The New Jersey Department of Health recognized Inspira Health for its collaborative efforts to achieve health equity by expanding access to care and improving the health of residents living in rural communities of southern New Jersey. New Jersey’s nearly 1 million rural residents encompass 10 percent of the state’s population living in small towns and farming communities. Gov. Phil Murphy declared November 13–17, 2023, to be “Rural Health Week,” and National Rural Health Day was observed on November 16.
During a visit to the Leading-Edge Cancer Center at Inspira Medical Center Mullica Hill, NJDOH officials, including Dr. Omolola Taiwo, executive director, Office of Primary Care and Rural Health, NJDOH; Damon Koslow, program manager; and Marisol Meyer, Rural Health Project officer recognized the work of Inspira’s Cancer Grants team, which oversees and provides free cancer screening programs to the underserved, facilitates free tobacco cessation services, provides education on chronic disease prevention; and offers free transportation to help eligible patients get to their appointments, screenings, and treatments. Additionally, the cancer grants team has improved access to health care by providing a community outreach worker to help residents overcome language barriers, and technology challenges, obtain prescriptions, schedule appointments, and complete screenings.
“Today we are recognizing the work of Inspira Health, and particularly its Cancer Grants team, for increasing access to cancer screenings and care, tobacco cessation support, and health education throughout our South Jersey counties,” said Dr. Taiwo. “We look forward to our continued partnership and achieving even greater outcomes by working together on local, state, and national initiatives. Inspira’s unwavering commitment to rural communities truly fosters better health and quality of life.”
Rural communities have their own unique health care challenges, which can often result in poor health outcomes. Within New Jersey, Cumberland and Salem counties have large rural populations and regularly score poorly on health outcome measures including tobacco use cancer prevalence and mortality rates.
Through the NJ Cancer Education and Early Detection program, Inspira provided more than 1,200 free cancer screenings in Cumberland, Gloucester, and Salem Counties in fiscal year 2022 and that number increased to more than 1,300 in 2023.

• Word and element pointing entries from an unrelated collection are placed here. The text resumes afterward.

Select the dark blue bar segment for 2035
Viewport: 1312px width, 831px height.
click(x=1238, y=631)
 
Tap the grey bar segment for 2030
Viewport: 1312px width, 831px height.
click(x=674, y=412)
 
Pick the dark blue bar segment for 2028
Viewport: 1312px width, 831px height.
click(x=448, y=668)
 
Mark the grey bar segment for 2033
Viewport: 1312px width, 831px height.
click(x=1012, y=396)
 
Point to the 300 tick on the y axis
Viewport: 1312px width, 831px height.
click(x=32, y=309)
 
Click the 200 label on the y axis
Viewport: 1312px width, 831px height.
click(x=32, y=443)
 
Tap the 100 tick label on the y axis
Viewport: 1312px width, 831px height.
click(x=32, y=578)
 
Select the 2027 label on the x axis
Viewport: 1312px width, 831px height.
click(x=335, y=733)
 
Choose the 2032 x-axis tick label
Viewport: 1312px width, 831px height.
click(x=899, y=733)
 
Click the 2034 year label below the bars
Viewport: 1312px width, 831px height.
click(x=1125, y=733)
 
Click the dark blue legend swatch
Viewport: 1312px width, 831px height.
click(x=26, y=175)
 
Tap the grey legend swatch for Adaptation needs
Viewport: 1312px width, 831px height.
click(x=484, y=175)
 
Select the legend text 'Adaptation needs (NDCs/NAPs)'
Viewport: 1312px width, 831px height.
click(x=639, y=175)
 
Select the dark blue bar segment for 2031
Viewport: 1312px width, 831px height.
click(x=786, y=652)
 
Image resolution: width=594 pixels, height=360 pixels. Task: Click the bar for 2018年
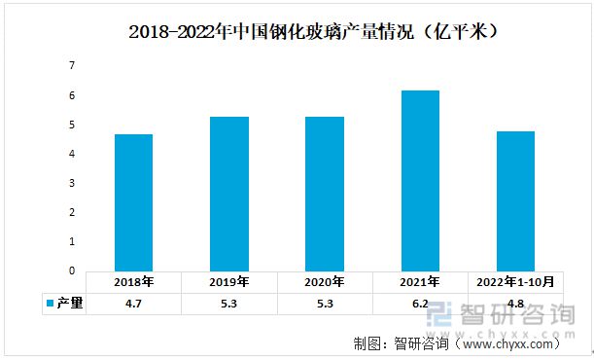(133, 202)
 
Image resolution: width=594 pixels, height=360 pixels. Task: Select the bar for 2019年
(228, 194)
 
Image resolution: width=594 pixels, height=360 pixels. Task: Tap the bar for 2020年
(324, 194)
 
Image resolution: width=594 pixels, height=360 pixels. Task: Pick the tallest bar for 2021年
(420, 180)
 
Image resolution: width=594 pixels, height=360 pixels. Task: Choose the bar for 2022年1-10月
(515, 200)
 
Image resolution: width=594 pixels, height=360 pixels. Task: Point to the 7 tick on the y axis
(71, 65)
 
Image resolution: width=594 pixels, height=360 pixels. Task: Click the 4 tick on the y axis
(71, 154)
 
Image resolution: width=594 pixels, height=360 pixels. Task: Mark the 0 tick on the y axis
(71, 271)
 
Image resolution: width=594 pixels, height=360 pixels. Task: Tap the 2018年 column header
(133, 282)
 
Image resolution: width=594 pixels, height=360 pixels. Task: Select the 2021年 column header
(420, 282)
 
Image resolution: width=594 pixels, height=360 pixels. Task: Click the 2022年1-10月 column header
(515, 282)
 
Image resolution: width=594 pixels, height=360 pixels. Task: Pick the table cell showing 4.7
(133, 304)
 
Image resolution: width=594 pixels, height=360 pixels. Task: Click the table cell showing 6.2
(420, 304)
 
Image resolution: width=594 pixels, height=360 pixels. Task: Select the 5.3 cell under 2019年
(228, 304)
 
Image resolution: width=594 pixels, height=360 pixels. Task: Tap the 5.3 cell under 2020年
(324, 304)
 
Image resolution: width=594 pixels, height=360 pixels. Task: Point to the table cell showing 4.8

Starting in June of this year, the Cancer Grants team collaborated with Inspira’s imaging partner, Atlantic Medical Imaging (AMI), to bring a mobile mammography van into the community.
“Our cancer grants team has made it a priority to understand and address the unique barriers to care faced by residents of our rural communities,” said Amy B. Mansue, president and chief executive officer, Inspira Health. “We have been able to successfully collaborate with our community partners on these important initiatives.”
“Inspira has developed strategies to help diminish some of the barriers that prevent people from getting the care they need- whether it’s cancer screenings, support for quitting tobacco, or even getting to their appointments,” said Donald Noblet, M.P.H., cancer grants manager for Inspira Health. “And our work with the Region 10 Chronic Disease Coalition also focuses on making sure health care services are accessible and affordable for residents of our rural communities.”
“Through a combination of patient navigation, provider education, and patient incentives, we’ve been able to increase cancer screening completion rates,” said Noblett. “And we look to expand our partnerships even further to assist more people living in our rural areas.”
Each year since 2011, the National Organization of the State Offices of Rural Health recognizes National Rural Health Day. This year, the White House honored the day with a proclamation.